= What you will do =
Report each line in the records below that contains the word "agent", copying every such line in full.

(Rows from a screen-grounding dataset)
+ + + +
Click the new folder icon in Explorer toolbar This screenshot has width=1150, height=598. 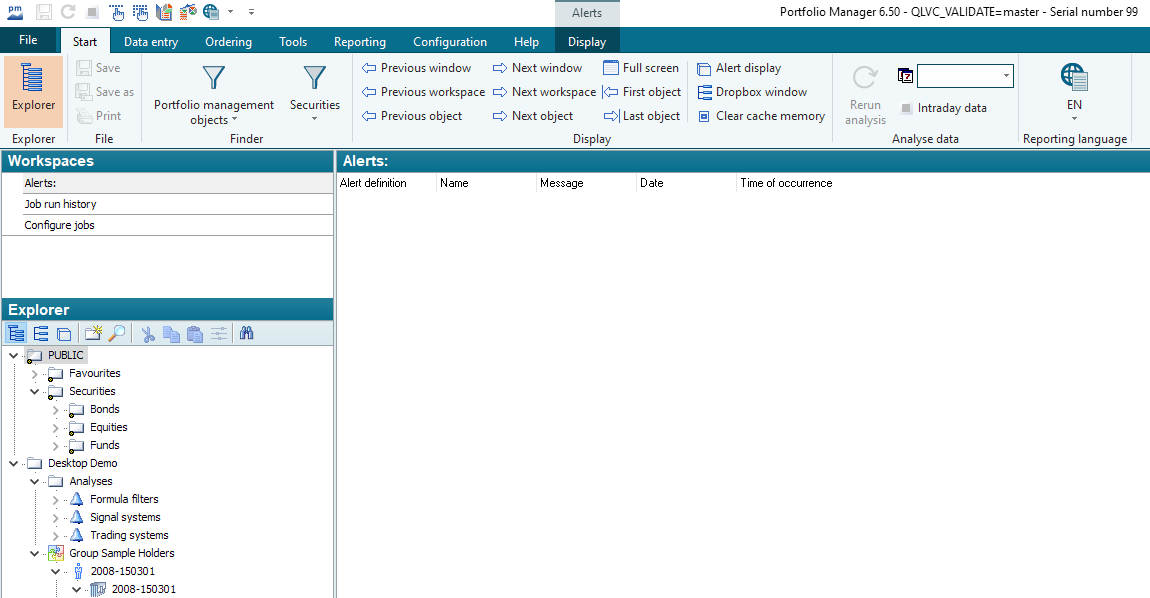[93, 334]
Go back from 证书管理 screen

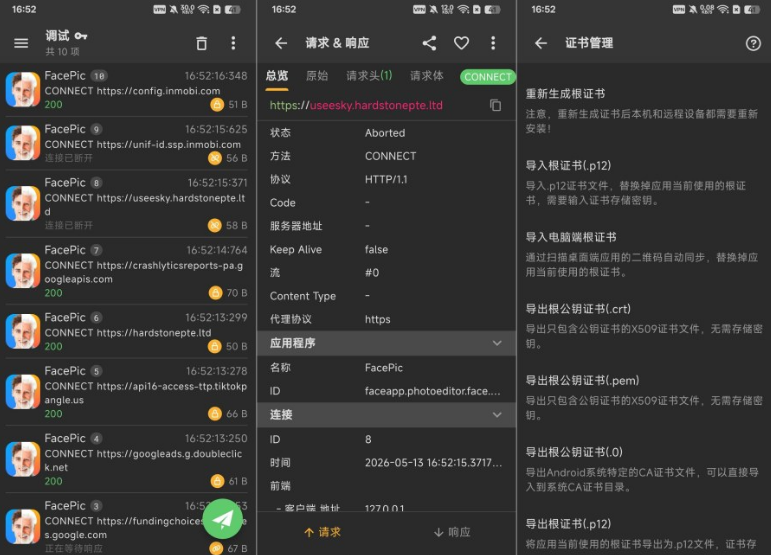click(x=541, y=43)
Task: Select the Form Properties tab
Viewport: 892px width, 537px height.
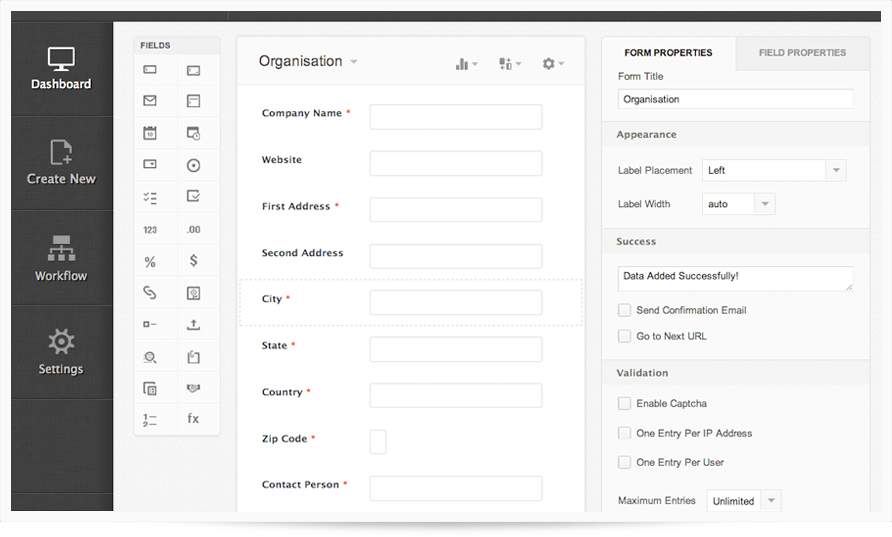Action: (668, 53)
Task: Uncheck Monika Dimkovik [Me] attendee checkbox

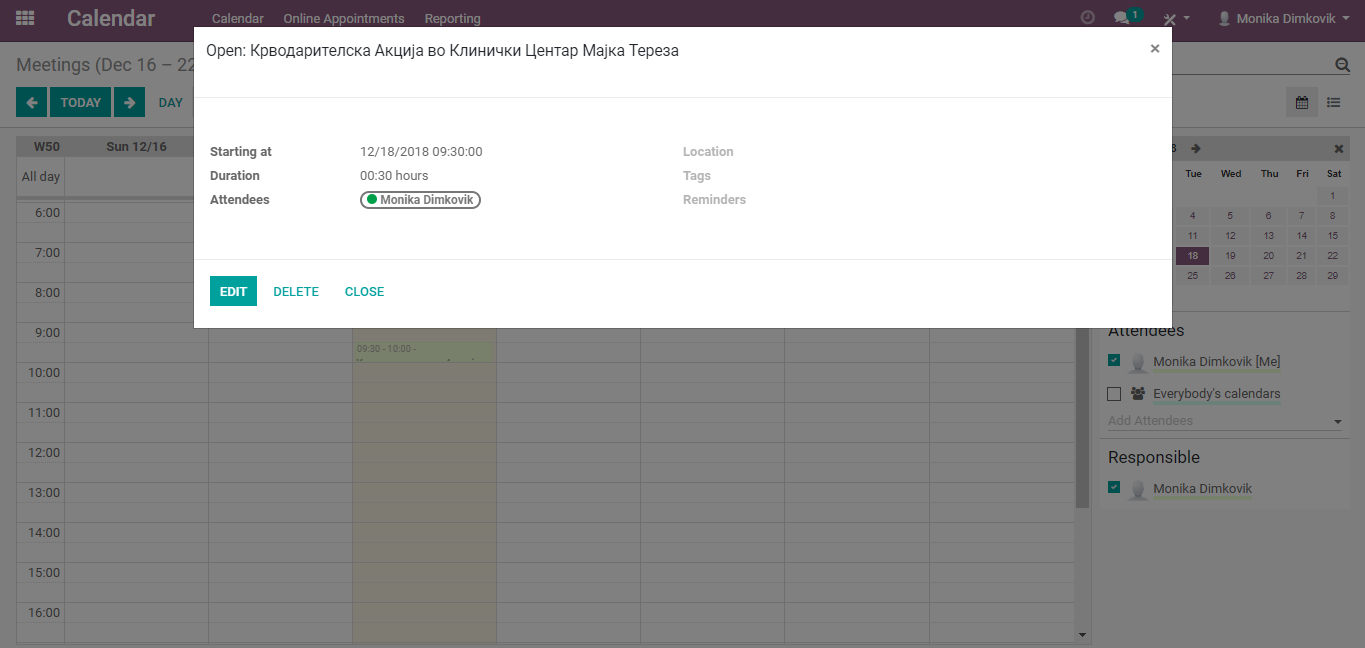Action: (1114, 361)
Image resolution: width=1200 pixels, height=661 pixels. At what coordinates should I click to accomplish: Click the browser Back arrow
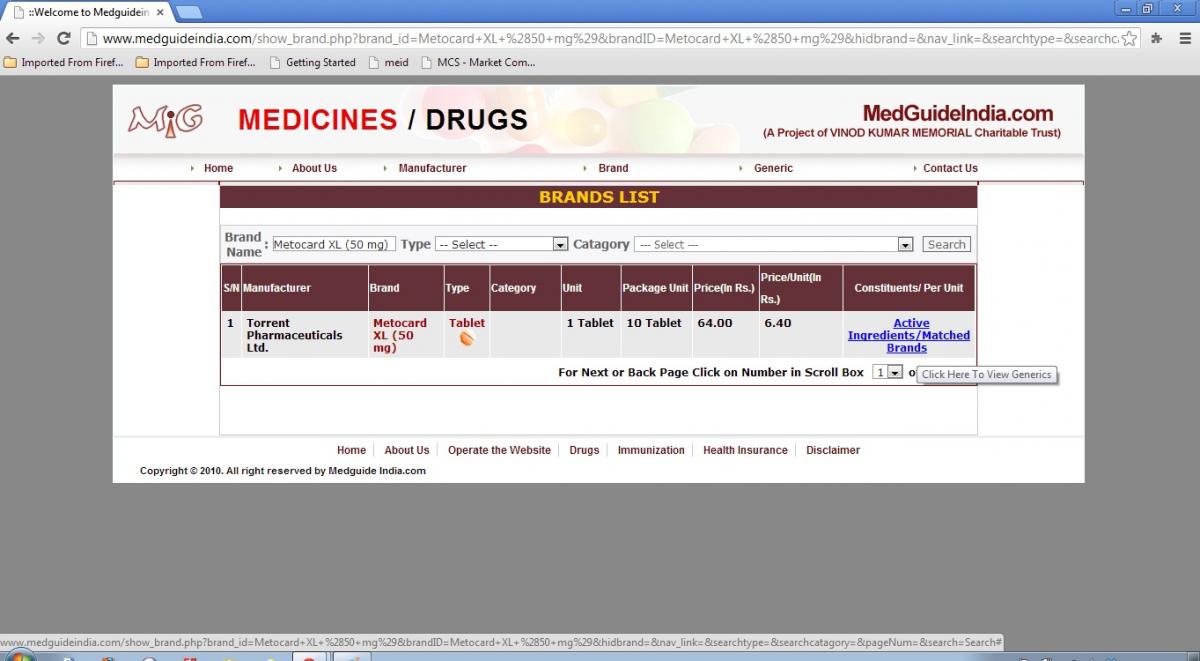point(13,39)
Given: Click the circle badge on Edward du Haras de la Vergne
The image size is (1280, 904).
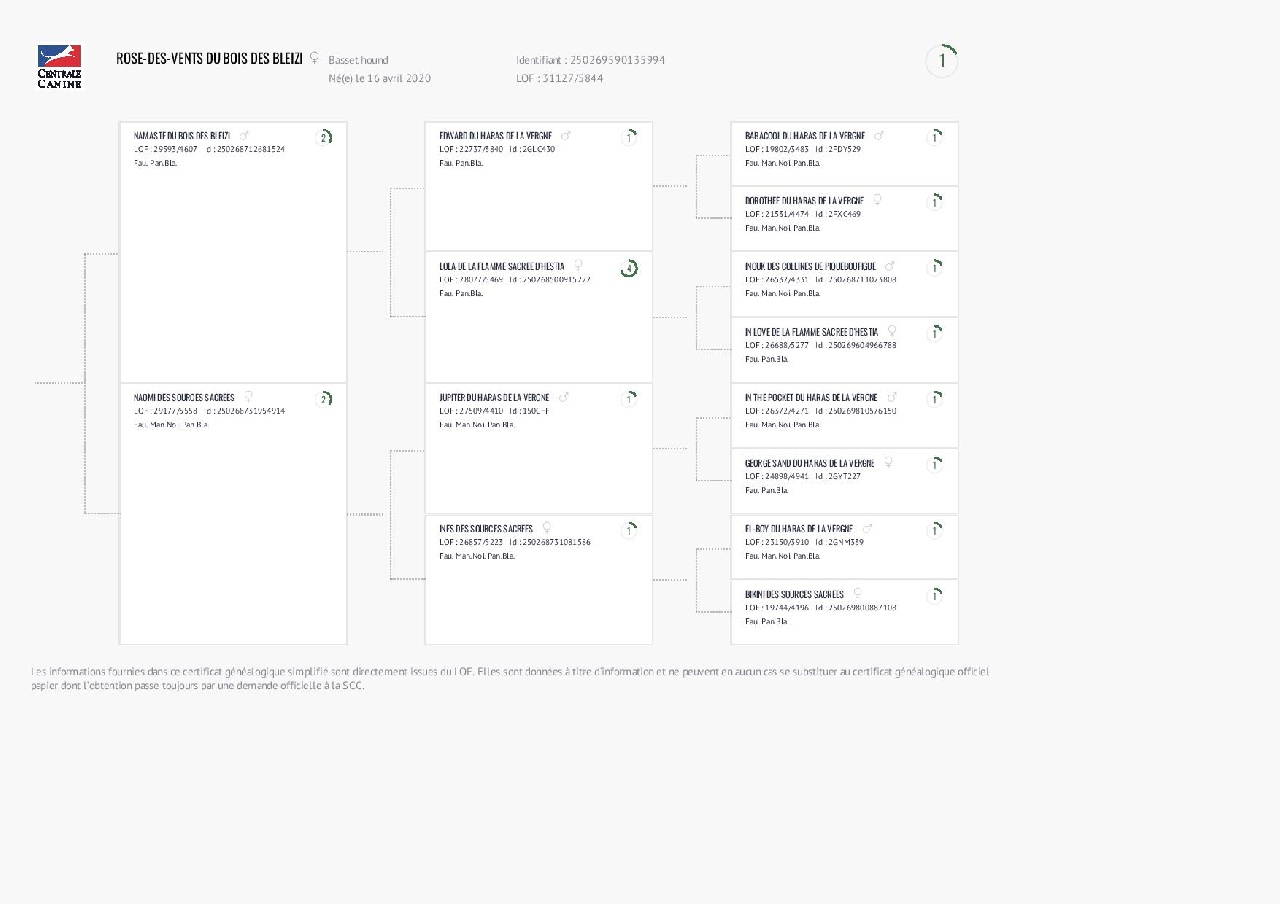Looking at the screenshot, I should click(x=629, y=137).
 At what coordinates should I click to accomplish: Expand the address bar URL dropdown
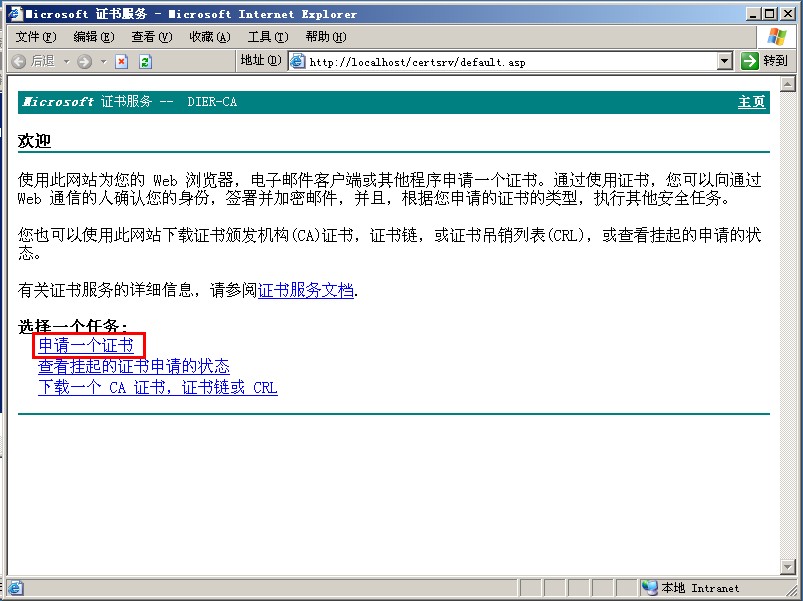725,61
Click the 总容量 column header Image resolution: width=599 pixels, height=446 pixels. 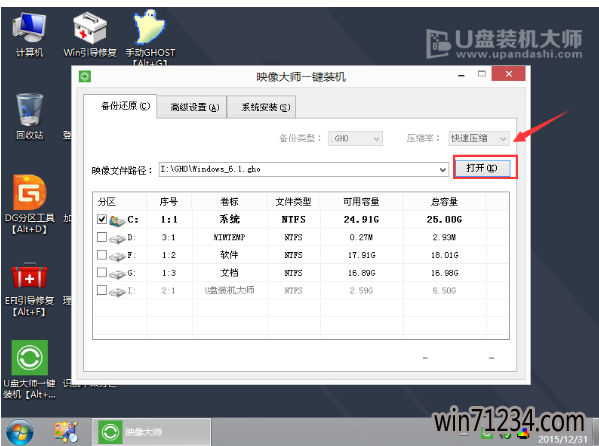(x=444, y=201)
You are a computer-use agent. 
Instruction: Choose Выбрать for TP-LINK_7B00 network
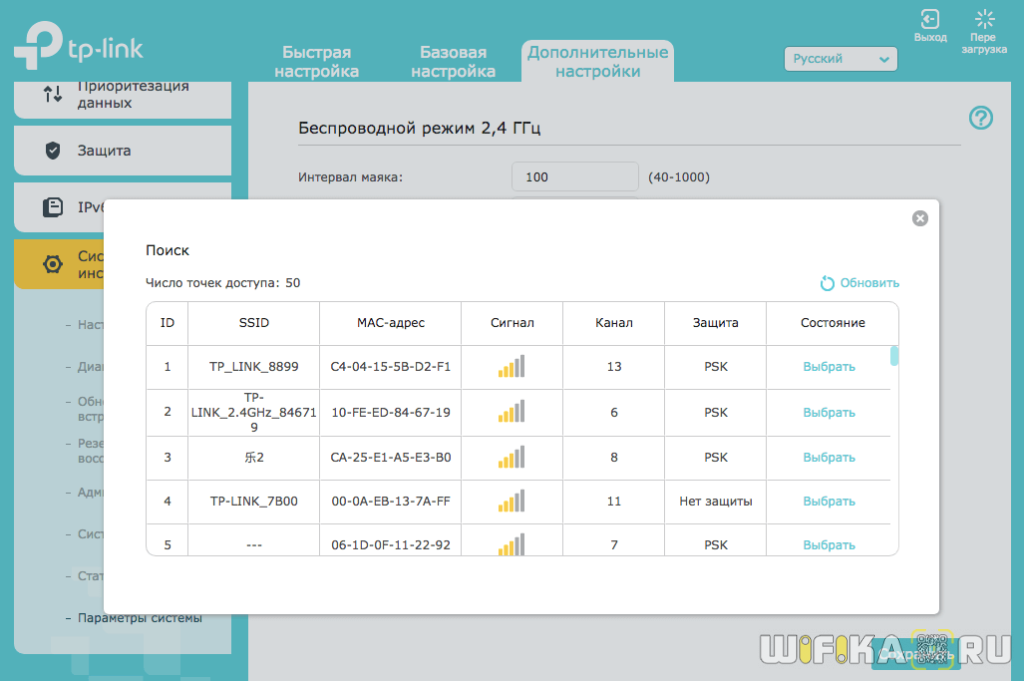829,501
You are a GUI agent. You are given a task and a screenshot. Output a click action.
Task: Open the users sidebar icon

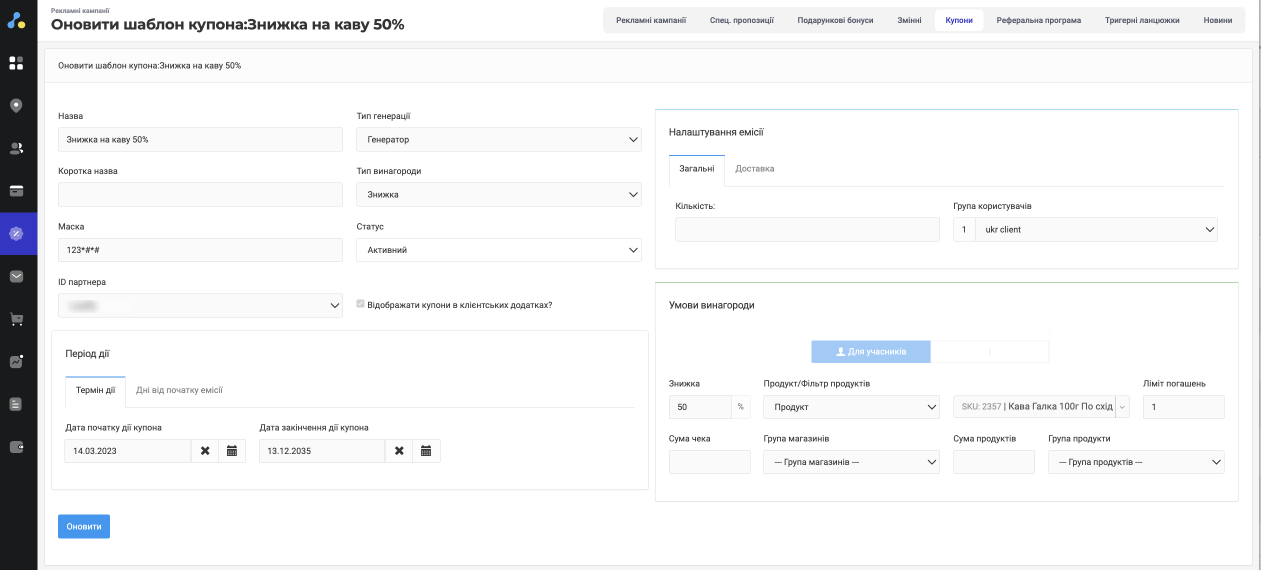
+ + + +
= Full output =
You are a computer-use agent. 
You are a GUI agent. You are given a task and a screenshot. Output a click action.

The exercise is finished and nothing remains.